Proposed remuneration principles for Group Executive Management 2016
The Board of Directors proposes that the Annual General Meeting on April 12, 2016, resolves on the following principles for remuneration to Group Executive Management. Group Executive Management is defined as the President and the other members of the Management Team.
Objective of the principles
The objective of the principles is to ensure that the company can attract and retain the best people in order to support the purpose and strategy of the company. Remuneration to Group Executive Management should be built on a total reward approach and be market relevant, but not leading. The remuneration principles should enable international hiring and should support diversity within Group Executive Management. The market comparison should be made against a set of peer group companies with comparable sizes, industries and complexity. The total reward approach should consist of fixed salary, pension benefits, conditions for notice and severance pay and other benefits.
The fixed salary of a Group Executive Management member should be based on competence, responsibility and performance. The company uses an international evaluation system in order to evaluate the scope and responsibility of the position. Market benchmark is conducted on a regular basis. The individual performance is monitored and used as a basis for annual reviews of fixed salaries.

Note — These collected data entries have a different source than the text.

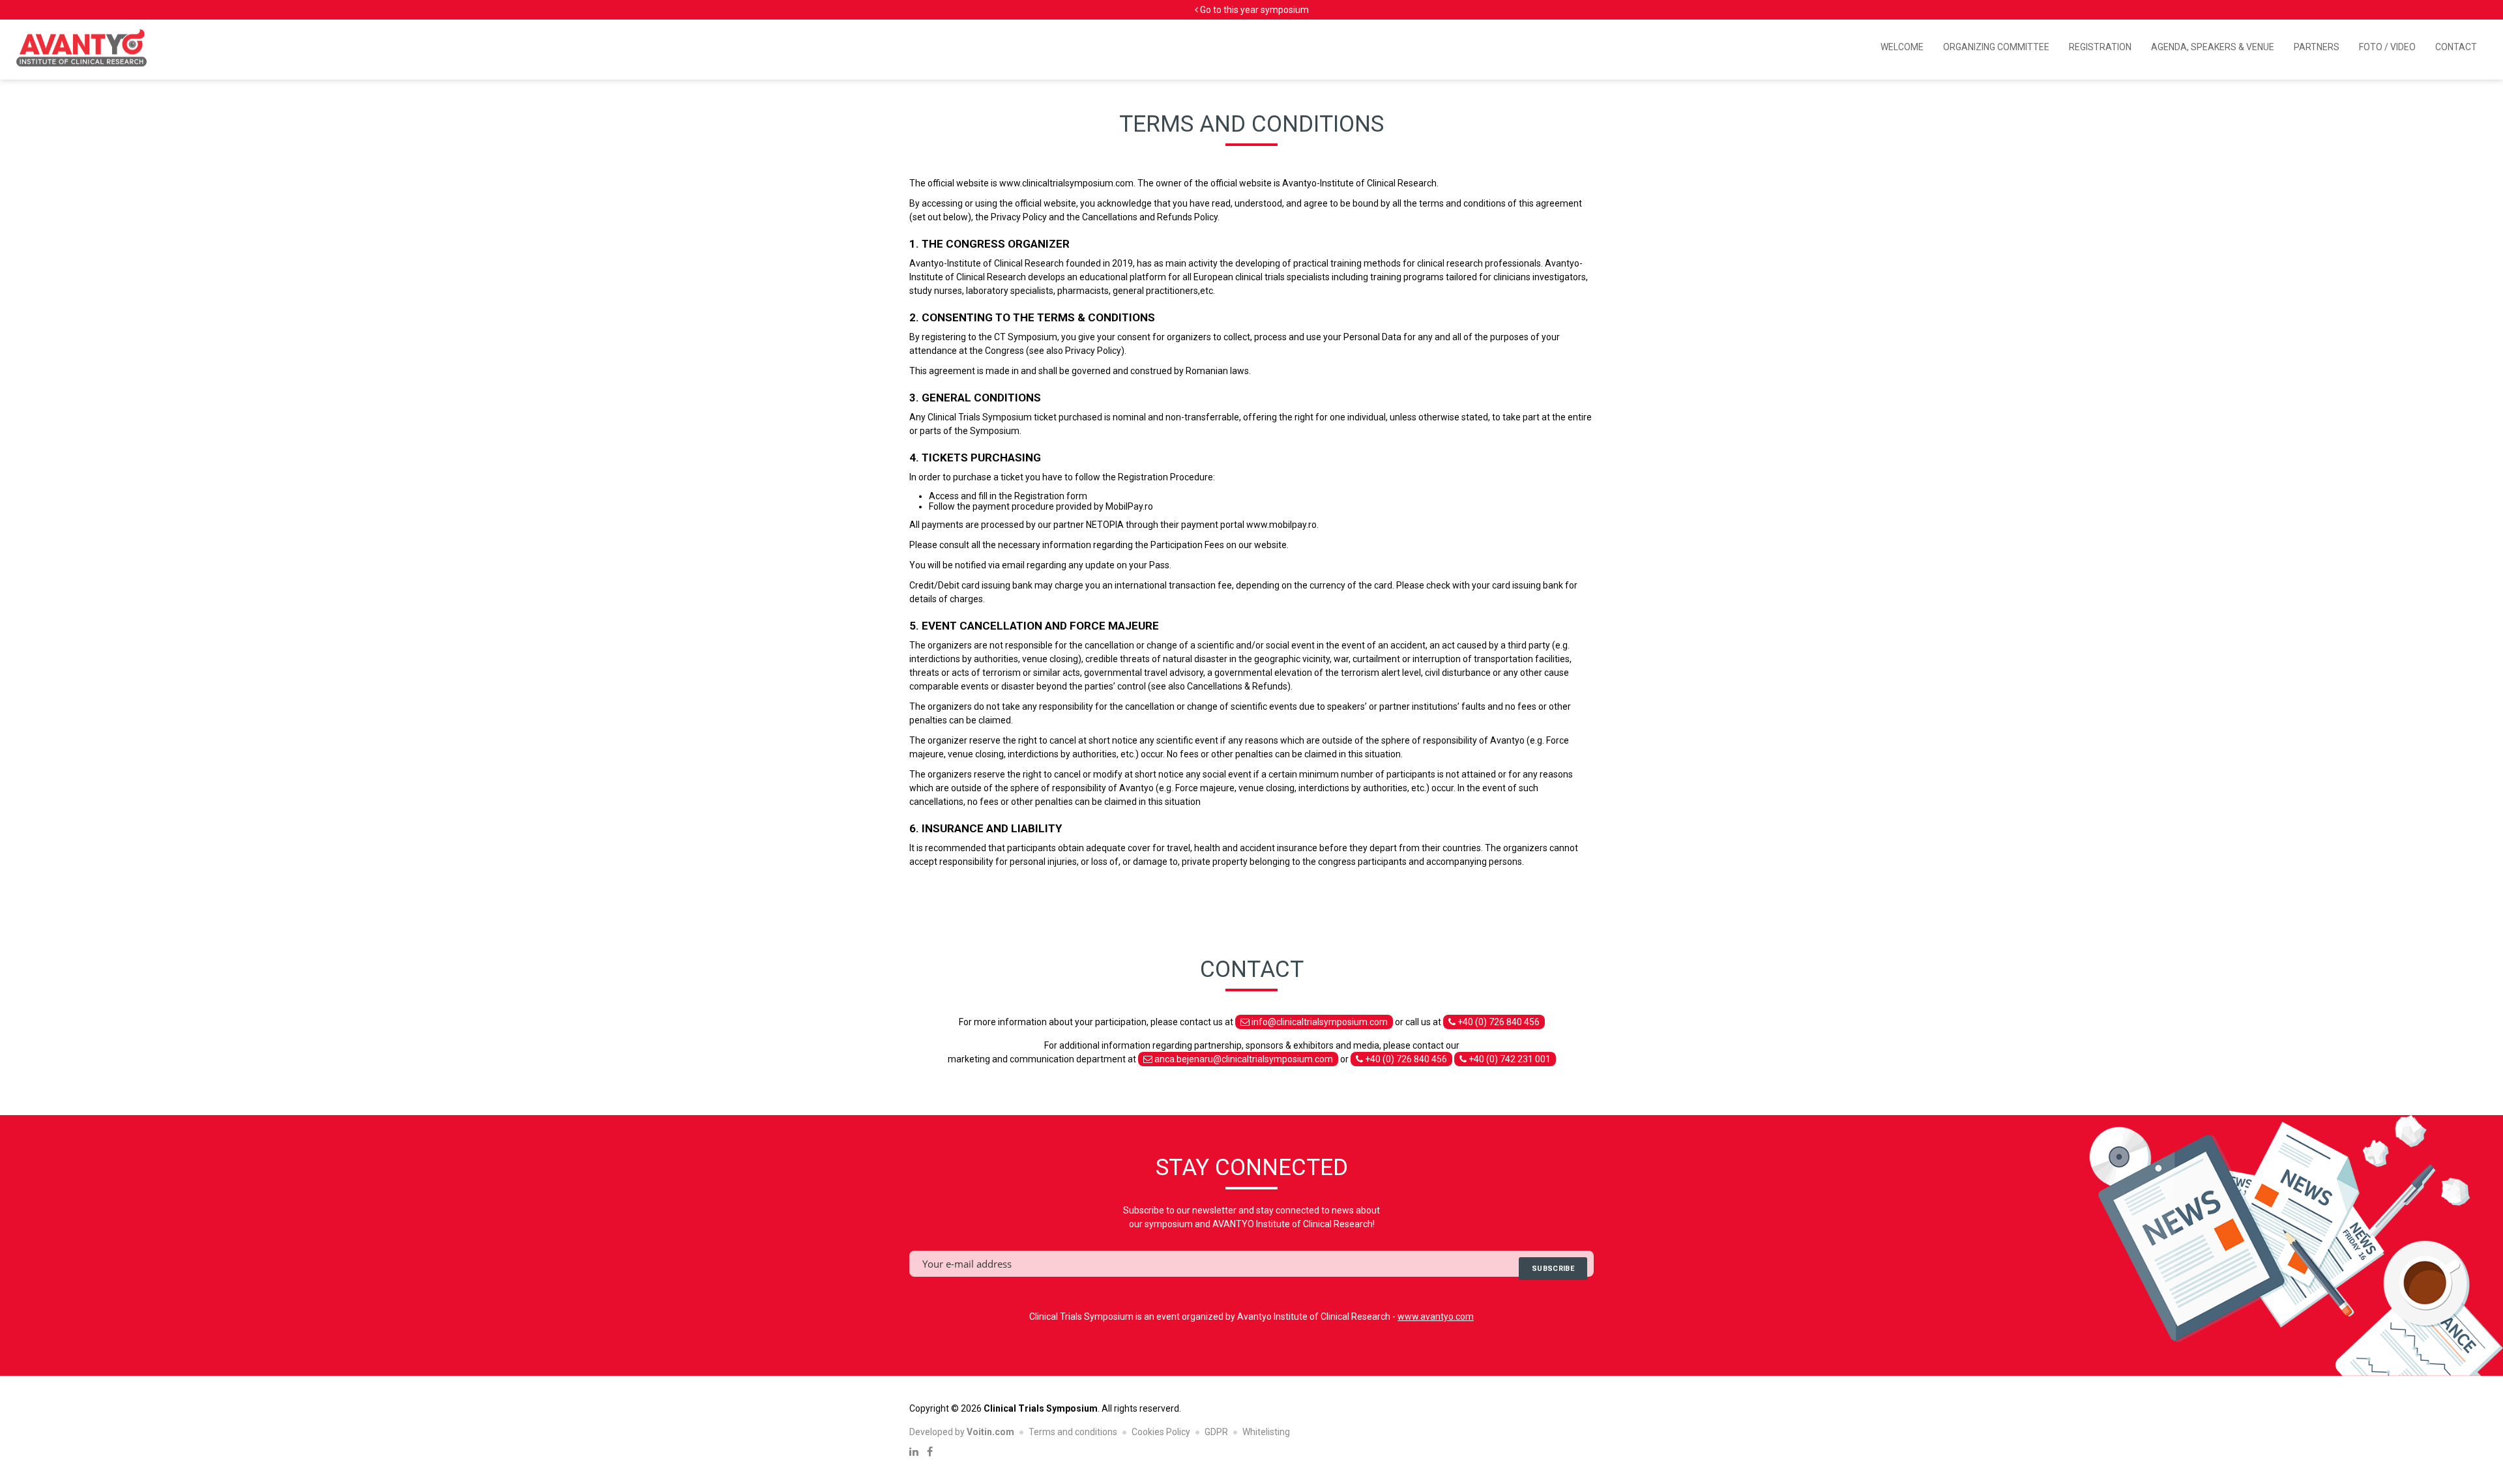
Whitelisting (1266, 1432)
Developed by (961, 1432)
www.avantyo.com (1436, 1316)
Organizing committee (1996, 47)
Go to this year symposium (1253, 10)
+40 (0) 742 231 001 (1509, 1059)
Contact (2456, 47)
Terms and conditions (1073, 1432)
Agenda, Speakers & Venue (2212, 47)
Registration (2100, 47)
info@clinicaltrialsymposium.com (1319, 1022)
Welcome (1902, 47)
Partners (2316, 47)
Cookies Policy (1161, 1432)
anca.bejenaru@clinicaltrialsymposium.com (1242, 1059)
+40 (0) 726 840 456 (1498, 1022)
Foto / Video (2387, 47)
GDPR (1216, 1432)
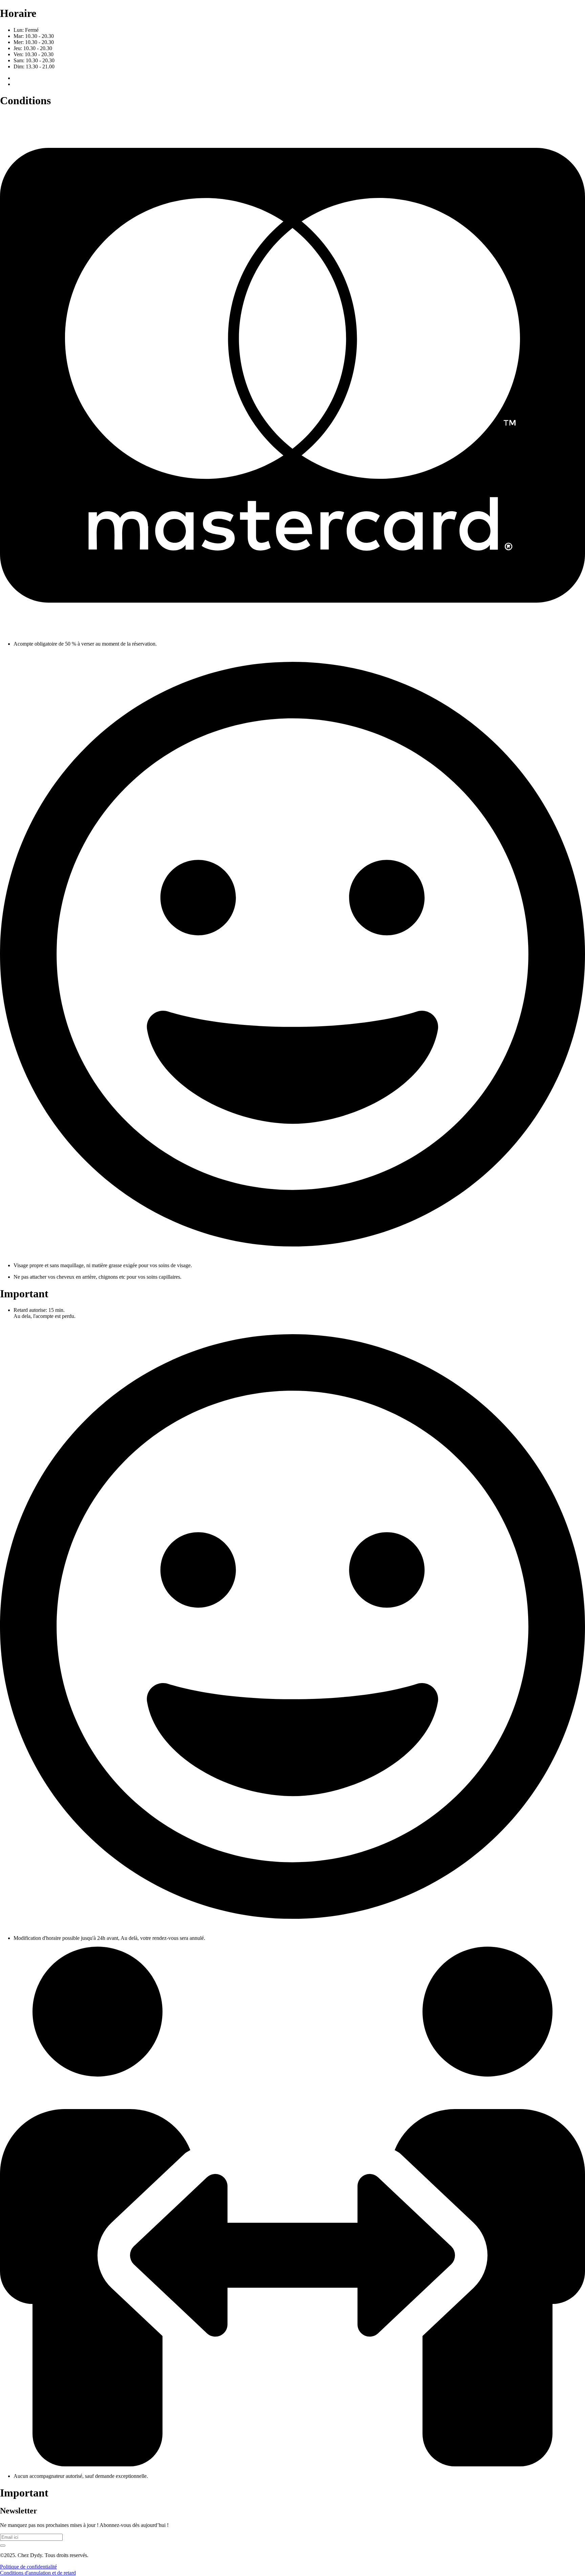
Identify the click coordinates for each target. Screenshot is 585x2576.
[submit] (2, 2546)
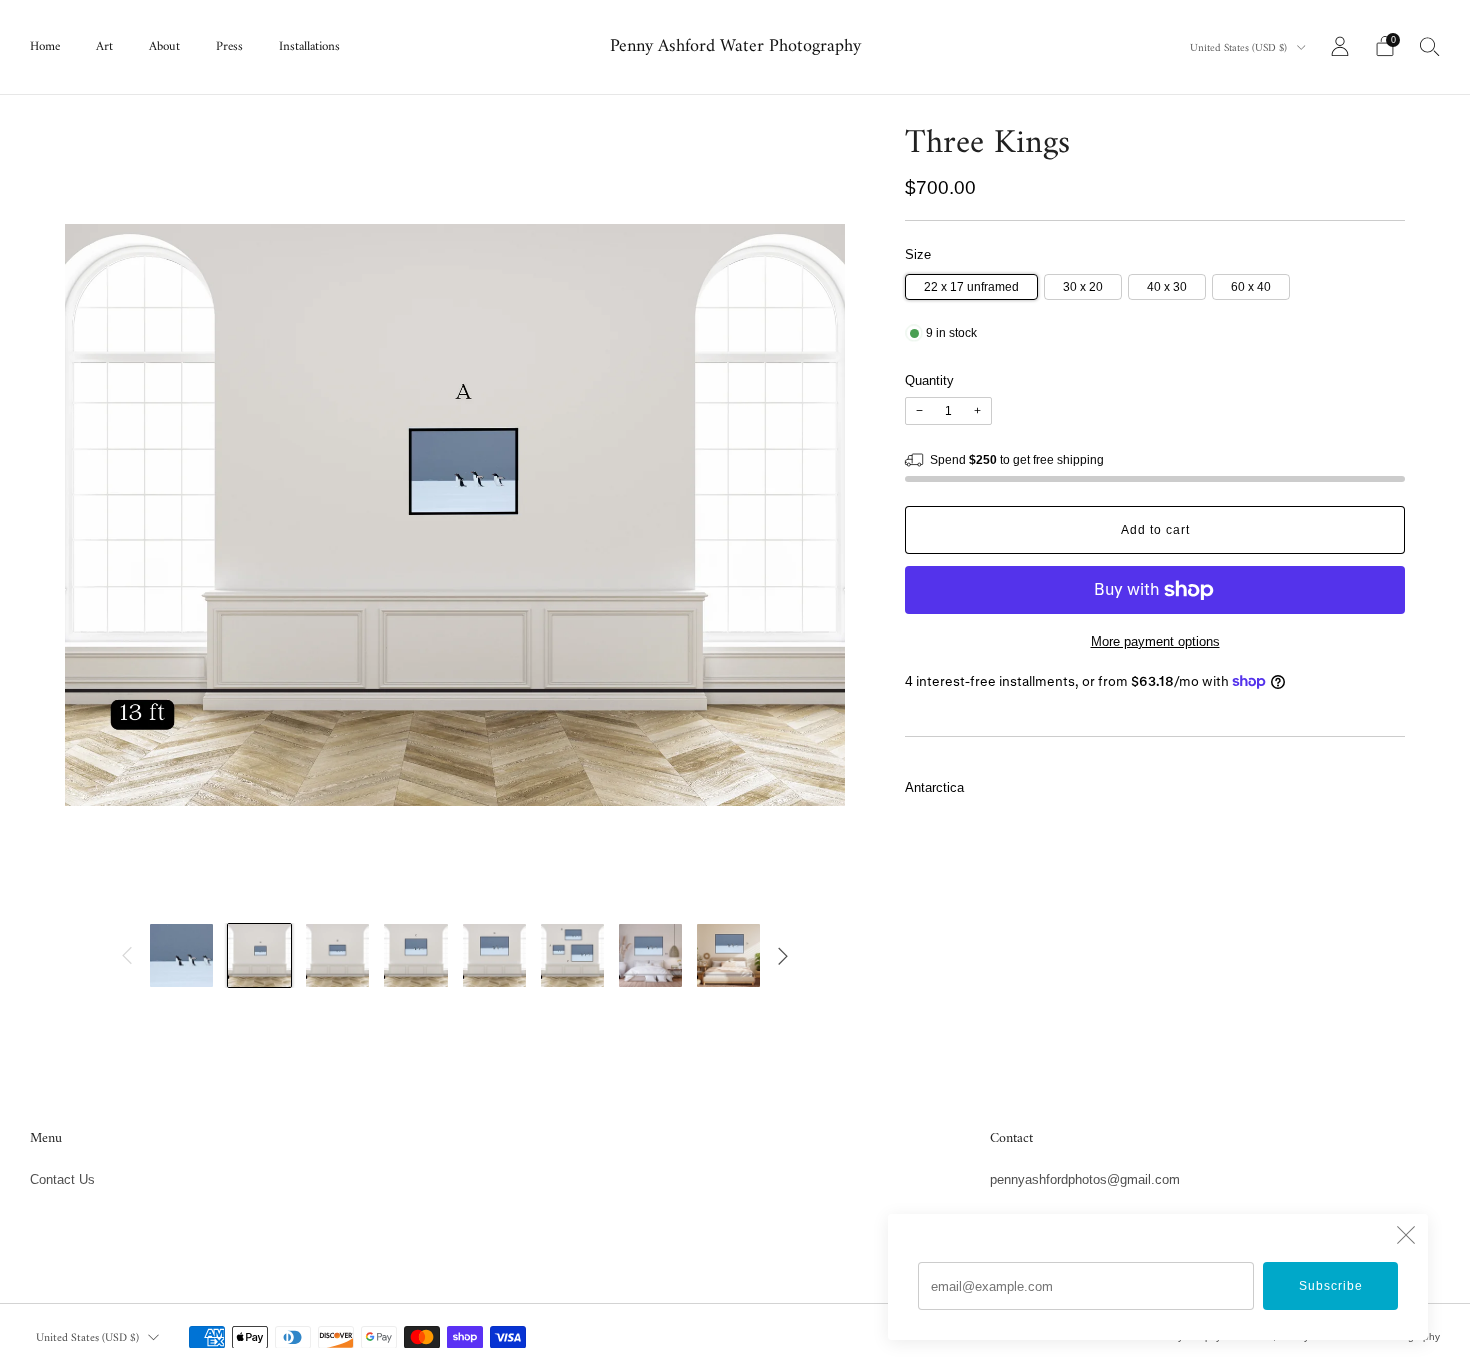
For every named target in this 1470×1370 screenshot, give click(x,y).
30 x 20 (1083, 286)
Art (104, 46)
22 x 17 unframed (971, 286)
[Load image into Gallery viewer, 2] (259, 955)
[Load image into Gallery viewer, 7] (650, 955)
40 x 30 (1167, 286)
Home (45, 46)
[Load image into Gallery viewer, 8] (728, 955)
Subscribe (1331, 1286)
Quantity (929, 380)
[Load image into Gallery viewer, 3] (337, 955)
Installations (309, 46)
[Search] (1430, 46)
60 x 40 (1251, 286)
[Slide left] (127, 956)
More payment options (1155, 641)
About (164, 46)
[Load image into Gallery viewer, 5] (494, 955)
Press (229, 46)
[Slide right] (783, 956)
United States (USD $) (1240, 48)
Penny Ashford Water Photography (735, 48)
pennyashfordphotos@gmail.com (1085, 1179)
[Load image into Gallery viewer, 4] (415, 955)
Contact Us (62, 1179)
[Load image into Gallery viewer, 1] (181, 955)
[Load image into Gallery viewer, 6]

Pension and retirement benefits should be based on a defined contribution model, which means that a premium is paid amounting to a certain percentage of the individual’s annual salary. When deciding the size of the premium, the level of total remuneration should be considered. The level of contribution should be benchmarked and may vary due to the composition of fixed salary and pension. The retirement age is normally 65 years of age.
The company provides other benefits in accordance with market practice. A Group Executive Management member may be entitled to a company car, health and care provisions, etc. Internationally hired Group Executive Management members and those who are asked to move to another country can be offered mobility related benefits for a limited period of time.
Notice of termination and severance pay
The termination period for a Group Executive Management member may be up to six (6) months (twelve (12) months for the President) when given by the employee and up to twelve (12) months when given by the company. In case the termination is given by the company the individual may be entitled to a severance payment up to twelve (12) months. Severance pay shall not constitute a basis for calculation of vacation pay or pension benefits. Termination and severance pay will also be reduced if the individual will be entitled to pay from a new employment or if the individual will be conducting own business during the termination period or the severance period.
The Board of Directors may make minor deviations on an individual basis from the principles stated above. The 2015 remuneration policy is reproduced in Note C31 to the consolidated financial statements.
Long-term incentive program 2015/2018
The Annual General Meeting held on April 8, 2015, decided to launch a long-term incentive (LTI) program comprising approximately 200 key employees. This program is not available for the members of Group Executive Management. The LTI program should strengthen TeliaSonera’s ability to recruit and retain talented key employees, create a long-term confidence in and commitment to the group’s long-term development, strengthen the group’s efforts to be more of a united company – “One Group,” align key employees’ interests with those of the shareholders, increase the part of the remuneration that is linked to the company’s performance and encourage shareholding of key employees.
The LTI program rewards performance measured over a minimum period of 3 years, is capped to a maximum value of 60 percent of the annual base salary and is equity based (delivered in TeliaSonera shares with the ambition that the employees should remain shareholders also after vesting). A prerequisite for payout from the LTI program is the continuous employment at the end of the vesting period.
The LTI program measures performance over a 3-year period. Financial targets are earnings before interest, tax, depreciation and amortization (EBITDA) and total shareholder return (TSR). The final allotment of TeliaSonera shares will be based 50 percent on accumulated EBITDA and 50 percent on TSR compared to a corresponding TSR development of a pre-defined peer group of companies. The program may be repeated annually. Similar programs were launched in 2010-2014. The prevalence of an LTI program is subject to the approval of the Annual General Meeting.